* ACTIVITY *
From the records below, state how many lines hold the string "agent", without any other text.

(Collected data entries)
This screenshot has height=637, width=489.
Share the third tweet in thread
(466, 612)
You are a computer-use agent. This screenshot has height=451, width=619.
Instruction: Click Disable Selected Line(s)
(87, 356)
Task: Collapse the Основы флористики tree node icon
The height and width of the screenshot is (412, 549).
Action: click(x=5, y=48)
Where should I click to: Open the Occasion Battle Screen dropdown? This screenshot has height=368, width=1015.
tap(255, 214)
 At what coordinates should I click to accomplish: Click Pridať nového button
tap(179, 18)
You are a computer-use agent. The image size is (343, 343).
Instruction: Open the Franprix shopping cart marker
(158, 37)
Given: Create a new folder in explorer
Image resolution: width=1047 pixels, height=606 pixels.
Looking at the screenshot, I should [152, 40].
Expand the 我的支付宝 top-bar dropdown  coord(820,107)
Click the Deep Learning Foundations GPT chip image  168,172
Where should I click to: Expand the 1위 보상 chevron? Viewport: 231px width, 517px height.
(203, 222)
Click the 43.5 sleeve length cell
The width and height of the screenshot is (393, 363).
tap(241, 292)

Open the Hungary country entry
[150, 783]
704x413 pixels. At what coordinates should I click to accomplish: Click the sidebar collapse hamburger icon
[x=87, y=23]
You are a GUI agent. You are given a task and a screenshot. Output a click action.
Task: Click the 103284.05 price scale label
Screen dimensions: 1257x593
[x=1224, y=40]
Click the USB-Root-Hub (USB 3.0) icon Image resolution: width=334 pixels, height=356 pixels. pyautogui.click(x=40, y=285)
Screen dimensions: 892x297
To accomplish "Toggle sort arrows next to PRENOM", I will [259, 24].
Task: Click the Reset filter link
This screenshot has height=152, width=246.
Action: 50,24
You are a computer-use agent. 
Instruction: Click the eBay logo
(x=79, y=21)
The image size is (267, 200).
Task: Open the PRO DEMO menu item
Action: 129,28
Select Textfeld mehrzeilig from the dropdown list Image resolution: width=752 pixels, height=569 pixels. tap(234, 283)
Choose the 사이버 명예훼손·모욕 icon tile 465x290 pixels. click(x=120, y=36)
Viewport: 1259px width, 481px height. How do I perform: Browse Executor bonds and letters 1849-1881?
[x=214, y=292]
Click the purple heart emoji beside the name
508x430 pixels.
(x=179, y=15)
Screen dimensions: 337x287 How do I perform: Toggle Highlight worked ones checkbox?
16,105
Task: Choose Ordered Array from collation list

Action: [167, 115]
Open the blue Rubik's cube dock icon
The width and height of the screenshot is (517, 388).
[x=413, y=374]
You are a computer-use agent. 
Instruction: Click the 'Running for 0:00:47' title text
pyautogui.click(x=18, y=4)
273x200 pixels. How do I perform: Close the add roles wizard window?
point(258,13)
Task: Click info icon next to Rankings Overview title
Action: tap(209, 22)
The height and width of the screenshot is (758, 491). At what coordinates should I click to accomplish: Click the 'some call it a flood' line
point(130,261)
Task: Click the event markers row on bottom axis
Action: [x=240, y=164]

* ANSWER BOX *
5